_GIVEN DATA_
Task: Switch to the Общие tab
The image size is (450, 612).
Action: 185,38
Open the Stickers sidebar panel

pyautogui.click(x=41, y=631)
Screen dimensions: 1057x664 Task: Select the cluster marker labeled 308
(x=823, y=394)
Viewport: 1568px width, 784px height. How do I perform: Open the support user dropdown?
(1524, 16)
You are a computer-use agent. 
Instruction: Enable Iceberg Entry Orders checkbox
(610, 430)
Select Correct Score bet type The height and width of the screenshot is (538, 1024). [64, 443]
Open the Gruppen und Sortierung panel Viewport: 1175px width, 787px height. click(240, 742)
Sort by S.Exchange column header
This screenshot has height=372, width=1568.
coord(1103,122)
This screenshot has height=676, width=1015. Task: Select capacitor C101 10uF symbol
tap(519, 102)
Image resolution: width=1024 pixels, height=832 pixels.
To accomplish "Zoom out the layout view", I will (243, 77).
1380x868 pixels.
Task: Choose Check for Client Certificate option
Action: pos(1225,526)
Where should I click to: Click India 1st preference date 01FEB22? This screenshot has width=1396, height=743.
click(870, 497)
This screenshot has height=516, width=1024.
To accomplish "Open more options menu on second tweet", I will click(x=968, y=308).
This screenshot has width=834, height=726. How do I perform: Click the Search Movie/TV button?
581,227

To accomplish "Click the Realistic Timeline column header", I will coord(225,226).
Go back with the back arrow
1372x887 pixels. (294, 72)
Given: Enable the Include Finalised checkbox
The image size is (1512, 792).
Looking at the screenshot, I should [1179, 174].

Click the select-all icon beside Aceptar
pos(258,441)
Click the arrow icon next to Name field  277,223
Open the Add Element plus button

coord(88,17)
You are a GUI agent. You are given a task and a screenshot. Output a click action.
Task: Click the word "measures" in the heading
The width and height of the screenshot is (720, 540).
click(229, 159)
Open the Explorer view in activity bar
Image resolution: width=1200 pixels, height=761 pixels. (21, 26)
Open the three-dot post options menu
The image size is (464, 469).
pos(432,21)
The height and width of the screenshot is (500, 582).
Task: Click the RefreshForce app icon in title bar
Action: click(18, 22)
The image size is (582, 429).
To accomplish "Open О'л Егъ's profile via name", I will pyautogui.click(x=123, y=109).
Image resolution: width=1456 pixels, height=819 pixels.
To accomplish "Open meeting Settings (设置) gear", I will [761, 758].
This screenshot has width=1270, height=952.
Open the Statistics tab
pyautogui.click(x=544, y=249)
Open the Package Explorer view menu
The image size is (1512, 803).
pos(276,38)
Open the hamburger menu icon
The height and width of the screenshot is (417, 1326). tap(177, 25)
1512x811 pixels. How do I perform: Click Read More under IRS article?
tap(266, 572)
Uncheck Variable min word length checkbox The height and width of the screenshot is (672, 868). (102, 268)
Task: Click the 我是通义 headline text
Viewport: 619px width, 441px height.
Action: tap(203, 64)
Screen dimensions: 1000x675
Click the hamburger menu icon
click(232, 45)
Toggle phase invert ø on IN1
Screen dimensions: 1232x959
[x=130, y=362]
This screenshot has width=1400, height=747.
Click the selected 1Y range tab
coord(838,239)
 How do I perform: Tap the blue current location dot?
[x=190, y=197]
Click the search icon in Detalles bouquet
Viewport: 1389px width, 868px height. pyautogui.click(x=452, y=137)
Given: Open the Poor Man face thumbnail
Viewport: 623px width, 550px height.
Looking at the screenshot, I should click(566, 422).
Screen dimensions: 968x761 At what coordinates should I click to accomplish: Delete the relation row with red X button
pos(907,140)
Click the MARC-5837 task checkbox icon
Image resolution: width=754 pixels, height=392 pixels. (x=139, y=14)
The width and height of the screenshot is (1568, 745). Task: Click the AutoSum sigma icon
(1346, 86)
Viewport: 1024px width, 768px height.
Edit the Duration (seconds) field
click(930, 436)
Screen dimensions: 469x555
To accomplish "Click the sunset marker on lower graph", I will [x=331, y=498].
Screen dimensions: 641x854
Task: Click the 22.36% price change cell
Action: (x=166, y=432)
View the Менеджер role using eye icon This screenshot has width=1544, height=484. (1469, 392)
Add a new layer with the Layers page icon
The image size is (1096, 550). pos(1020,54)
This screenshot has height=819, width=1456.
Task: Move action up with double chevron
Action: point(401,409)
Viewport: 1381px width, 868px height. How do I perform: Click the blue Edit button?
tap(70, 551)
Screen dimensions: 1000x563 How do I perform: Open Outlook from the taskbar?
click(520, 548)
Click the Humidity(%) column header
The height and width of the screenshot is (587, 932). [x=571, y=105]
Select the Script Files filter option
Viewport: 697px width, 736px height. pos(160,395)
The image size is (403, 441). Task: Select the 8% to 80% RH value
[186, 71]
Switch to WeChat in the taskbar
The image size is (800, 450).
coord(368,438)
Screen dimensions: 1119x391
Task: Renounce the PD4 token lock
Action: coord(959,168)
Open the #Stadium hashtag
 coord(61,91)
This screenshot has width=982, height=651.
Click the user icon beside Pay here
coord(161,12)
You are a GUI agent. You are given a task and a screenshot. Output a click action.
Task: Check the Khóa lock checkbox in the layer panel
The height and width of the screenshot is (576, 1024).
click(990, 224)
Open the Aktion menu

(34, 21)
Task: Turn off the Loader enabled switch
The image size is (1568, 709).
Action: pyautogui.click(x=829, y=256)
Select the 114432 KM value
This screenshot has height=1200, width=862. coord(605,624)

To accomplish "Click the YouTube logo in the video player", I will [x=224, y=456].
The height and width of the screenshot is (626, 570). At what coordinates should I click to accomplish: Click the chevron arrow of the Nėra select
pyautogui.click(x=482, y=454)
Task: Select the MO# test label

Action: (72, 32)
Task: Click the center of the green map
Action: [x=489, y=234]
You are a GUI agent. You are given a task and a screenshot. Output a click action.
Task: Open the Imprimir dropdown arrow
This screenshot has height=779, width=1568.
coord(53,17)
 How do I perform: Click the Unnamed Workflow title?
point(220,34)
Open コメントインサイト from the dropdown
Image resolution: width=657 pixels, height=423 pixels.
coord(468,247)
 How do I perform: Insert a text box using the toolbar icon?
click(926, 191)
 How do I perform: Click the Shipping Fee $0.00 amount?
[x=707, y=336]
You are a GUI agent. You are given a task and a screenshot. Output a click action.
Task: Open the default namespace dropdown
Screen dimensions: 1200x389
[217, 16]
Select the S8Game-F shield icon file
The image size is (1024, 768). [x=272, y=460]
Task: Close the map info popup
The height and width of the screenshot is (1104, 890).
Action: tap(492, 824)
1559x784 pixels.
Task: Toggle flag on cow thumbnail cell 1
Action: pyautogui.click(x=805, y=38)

_EXERCISE_
Arrange the data between the line holding "This screenshot has width=1270, height=952." and the line holding "pos(276,38)", inclusive, as a Markdown table with the columns Row and Line, leaving out any blank lines.

_OUTPUT OF THE EXERCISE_
| Row | Line |
|---|---|
| 1 | This screenshot has width=1270, height=952. |
| 2 | Open the Statistics tab |
| 3 | pyautogui.click(x=544, y=249) |
| 4 | Open the Package Explorer view menu |
| 5 | The image size is (1512, 803). |
| 6 | pos(276,38) |